[Stored data entries]
----

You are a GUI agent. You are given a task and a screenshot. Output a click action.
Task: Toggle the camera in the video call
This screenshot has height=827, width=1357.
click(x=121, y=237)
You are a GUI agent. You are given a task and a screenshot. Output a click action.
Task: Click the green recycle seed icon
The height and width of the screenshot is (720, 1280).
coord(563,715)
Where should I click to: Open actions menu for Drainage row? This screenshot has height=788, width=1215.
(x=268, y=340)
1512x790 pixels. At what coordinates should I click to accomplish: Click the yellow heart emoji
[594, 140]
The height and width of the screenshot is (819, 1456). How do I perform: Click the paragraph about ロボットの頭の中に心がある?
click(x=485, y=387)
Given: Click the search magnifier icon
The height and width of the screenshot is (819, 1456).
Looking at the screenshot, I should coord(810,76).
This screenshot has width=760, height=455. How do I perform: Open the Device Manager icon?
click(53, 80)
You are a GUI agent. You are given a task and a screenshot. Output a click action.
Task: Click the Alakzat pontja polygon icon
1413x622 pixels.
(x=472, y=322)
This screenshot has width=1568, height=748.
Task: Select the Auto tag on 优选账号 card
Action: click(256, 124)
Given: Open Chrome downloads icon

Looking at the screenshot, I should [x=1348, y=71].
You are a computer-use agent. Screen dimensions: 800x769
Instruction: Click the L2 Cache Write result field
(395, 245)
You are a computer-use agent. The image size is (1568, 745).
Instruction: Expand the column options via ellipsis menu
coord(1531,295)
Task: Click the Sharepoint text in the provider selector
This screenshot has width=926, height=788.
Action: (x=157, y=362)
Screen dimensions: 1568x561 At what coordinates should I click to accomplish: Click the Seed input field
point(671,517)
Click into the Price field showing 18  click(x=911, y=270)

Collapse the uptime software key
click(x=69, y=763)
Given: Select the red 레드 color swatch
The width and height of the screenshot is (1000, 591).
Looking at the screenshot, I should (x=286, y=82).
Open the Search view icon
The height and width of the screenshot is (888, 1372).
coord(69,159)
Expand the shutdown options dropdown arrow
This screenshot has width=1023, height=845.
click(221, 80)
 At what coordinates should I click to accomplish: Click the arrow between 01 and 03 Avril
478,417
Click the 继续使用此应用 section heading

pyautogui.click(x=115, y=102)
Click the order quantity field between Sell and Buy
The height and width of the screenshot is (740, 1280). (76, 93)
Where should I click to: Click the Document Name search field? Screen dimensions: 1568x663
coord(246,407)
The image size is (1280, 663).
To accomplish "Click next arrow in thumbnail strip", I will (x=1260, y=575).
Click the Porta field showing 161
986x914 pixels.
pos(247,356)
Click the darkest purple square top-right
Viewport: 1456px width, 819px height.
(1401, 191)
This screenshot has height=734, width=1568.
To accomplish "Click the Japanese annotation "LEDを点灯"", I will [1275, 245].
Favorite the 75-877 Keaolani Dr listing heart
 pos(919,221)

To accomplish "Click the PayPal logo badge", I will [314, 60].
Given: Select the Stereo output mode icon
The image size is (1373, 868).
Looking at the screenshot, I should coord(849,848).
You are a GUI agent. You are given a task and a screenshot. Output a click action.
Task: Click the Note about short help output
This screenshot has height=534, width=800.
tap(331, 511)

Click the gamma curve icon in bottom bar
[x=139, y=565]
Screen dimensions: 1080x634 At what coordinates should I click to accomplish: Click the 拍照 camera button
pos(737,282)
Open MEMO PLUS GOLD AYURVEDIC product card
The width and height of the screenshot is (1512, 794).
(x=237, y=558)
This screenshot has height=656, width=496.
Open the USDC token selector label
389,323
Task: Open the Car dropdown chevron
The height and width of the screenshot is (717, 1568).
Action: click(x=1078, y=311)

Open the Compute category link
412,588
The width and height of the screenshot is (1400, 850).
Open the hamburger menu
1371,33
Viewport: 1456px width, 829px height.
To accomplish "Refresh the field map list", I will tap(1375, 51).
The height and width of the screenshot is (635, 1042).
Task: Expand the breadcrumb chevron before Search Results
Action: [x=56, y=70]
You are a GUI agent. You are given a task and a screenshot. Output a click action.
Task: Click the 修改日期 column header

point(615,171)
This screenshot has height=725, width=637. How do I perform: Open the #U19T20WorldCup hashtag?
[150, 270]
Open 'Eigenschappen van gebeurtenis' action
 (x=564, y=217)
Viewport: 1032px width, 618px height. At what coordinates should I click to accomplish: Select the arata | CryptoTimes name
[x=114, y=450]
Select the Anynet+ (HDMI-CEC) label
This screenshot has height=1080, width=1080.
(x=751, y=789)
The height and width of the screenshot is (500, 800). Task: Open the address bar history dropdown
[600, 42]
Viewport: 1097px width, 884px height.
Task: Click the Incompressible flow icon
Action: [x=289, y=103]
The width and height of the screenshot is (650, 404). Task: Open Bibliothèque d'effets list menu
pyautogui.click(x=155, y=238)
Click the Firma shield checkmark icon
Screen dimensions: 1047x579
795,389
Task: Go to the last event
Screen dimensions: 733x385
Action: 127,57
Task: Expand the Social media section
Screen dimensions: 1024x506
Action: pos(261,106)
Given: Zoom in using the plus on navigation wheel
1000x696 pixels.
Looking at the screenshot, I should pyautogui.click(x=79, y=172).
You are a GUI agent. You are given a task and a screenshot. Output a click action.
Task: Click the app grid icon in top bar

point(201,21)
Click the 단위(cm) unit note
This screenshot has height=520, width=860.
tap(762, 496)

----

Stated task: Reproduce every line of the entries above verbatim, from the first to the last.

Task output:
You are a GUI agent. You are given a task and a screenshot. Output a click action.
Task: Toggle the camera in the video call
This screenshot has height=827, width=1357.
click(x=121, y=237)
You are a GUI agent. You are given a task and a screenshot. Output a click action.
Task: Click the green recycle seed icon
The height and width of the screenshot is (720, 1280).
coord(563,715)
Where should I click to: Open actions menu for Drainage row? This screenshot has height=788, width=1215.
(x=268, y=340)
1512x790 pixels. At what coordinates should I click to accomplish: Click the yellow heart emoji
[594, 140]
The height and width of the screenshot is (819, 1456). How do I perform: Click the paragraph about ロボットの頭の中に心がある?
click(x=485, y=387)
Given: Click the search magnifier icon
The height and width of the screenshot is (819, 1456).
Looking at the screenshot, I should coord(810,76).
This screenshot has width=760, height=455. How do I perform: Open the Device Manager icon?
click(53, 80)
You are a GUI agent. You are given a task and a screenshot. Output a click action.
Task: Click the Alakzat pontja polygon icon
1413x622 pixels.
(x=472, y=322)
This screenshot has width=1568, height=748.
Task: Select the Auto tag on 优选账号 card
Action: click(256, 124)
Given: Open Chrome downloads icon

Looking at the screenshot, I should [x=1348, y=71].
You are a computer-use agent. Screen dimensions: 800x769
Instruction: Click the L2 Cache Write result field
(395, 245)
You are a computer-use agent. The image size is (1568, 745).
Instruction: Expand the column options via ellipsis menu
coord(1531,295)
Task: Click the Sharepoint text in the provider selector
This screenshot has width=926, height=788.
Action: (x=157, y=362)
Screen dimensions: 1568x561 At what coordinates should I click to accomplish: Click the Seed input field
point(671,517)
Click into the Price field showing 18  click(x=911, y=270)

Collapse the uptime software key
click(x=69, y=763)
Given: Select the red 레드 color swatch
The width and height of the screenshot is (1000, 591).
Looking at the screenshot, I should (x=286, y=82).
Open the Search view icon
The height and width of the screenshot is (888, 1372).
coord(69,159)
Expand the shutdown options dropdown arrow
This screenshot has width=1023, height=845.
click(221, 80)
 At what coordinates should I click to accomplish: Click the arrow between 01 and 03 Avril
478,417
Click the 继续使用此应用 section heading

pyautogui.click(x=115, y=102)
Click the order quantity field between Sell and Buy
The height and width of the screenshot is (740, 1280). (76, 93)
Where should I click to: Click the Document Name search field? Screen dimensions: 1568x663
coord(246,407)
The image size is (1280, 663).
To accomplish "Click next arrow in thumbnail strip", I will (x=1260, y=575).
Click the Porta field showing 161
986x914 pixels.
pos(247,356)
Click the darkest purple square top-right
Viewport: 1456px width, 819px height.
(1401, 191)
This screenshot has height=734, width=1568.
To accomplish "Click the Japanese annotation "LEDを点灯"", I will [1275, 245].
Favorite the 75-877 Keaolani Dr listing heart
 pos(919,221)

To accomplish "Click the PayPal logo badge", I will [314, 60].
Given: Select the Stereo output mode icon
The image size is (1373, 868).
Looking at the screenshot, I should coord(849,848).
You are a GUI agent. You are given a task and a screenshot. Output a click action.
Task: Click the Note about short help output
This screenshot has height=534, width=800.
tap(331, 511)

Click the gamma curve icon in bottom bar
[x=139, y=565]
Screen dimensions: 1080x634 At what coordinates should I click to accomplish: Click the 拍照 camera button
pos(737,282)
Open MEMO PLUS GOLD AYURVEDIC product card
The width and height of the screenshot is (1512, 794).
(x=237, y=558)
This screenshot has height=656, width=496.
Open the USDC token selector label
389,323
Task: Open the Car dropdown chevron
The height and width of the screenshot is (717, 1568).
Action: click(x=1078, y=311)

Open the Compute category link
412,588
The width and height of the screenshot is (1400, 850).
Open the hamburger menu
1371,33
Viewport: 1456px width, 829px height.
To accomplish "Refresh the field map list", I will tap(1375, 51).
The height and width of the screenshot is (635, 1042).
Task: Expand the breadcrumb chevron before Search Results
Action: [x=56, y=70]
You are a GUI agent. You are given a task and a screenshot. Output a click action.
Task: Click the 修改日期 column header

point(615,171)
This screenshot has height=725, width=637. How do I perform: Open the #U19T20WorldCup hashtag?
[150, 270]
Open 'Eigenschappen van gebeurtenis' action
 (x=564, y=217)
Viewport: 1032px width, 618px height. At what coordinates should I click to accomplish: Select the arata | CryptoTimes name
[x=114, y=450]
Select the Anynet+ (HDMI-CEC) label
This screenshot has height=1080, width=1080.
(x=751, y=789)
The height and width of the screenshot is (500, 800). Task: Open the address bar history dropdown
[600, 42]
Viewport: 1097px width, 884px height.
Task: Click the Incompressible flow icon
Action: [x=289, y=103]
The width and height of the screenshot is (650, 404). Task: Open Bibliothèque d'effets list menu
pyautogui.click(x=155, y=238)
Click the Firma shield checkmark icon
Screen dimensions: 1047x579
795,389
Task: Go to the last event
Screen dimensions: 733x385
Action: 127,57
Task: Expand the Social media section
Screen dimensions: 1024x506
Action: pos(261,106)
Given: Zoom in using the plus on navigation wheel
1000x696 pixels.
Looking at the screenshot, I should pyautogui.click(x=79, y=172).
You are a GUI agent. You are given a task and a screenshot. Output a click action.
Task: Click the app grid icon in top bar

point(201,21)
Click the 단위(cm) unit note
This screenshot has height=520, width=860.
tap(762, 496)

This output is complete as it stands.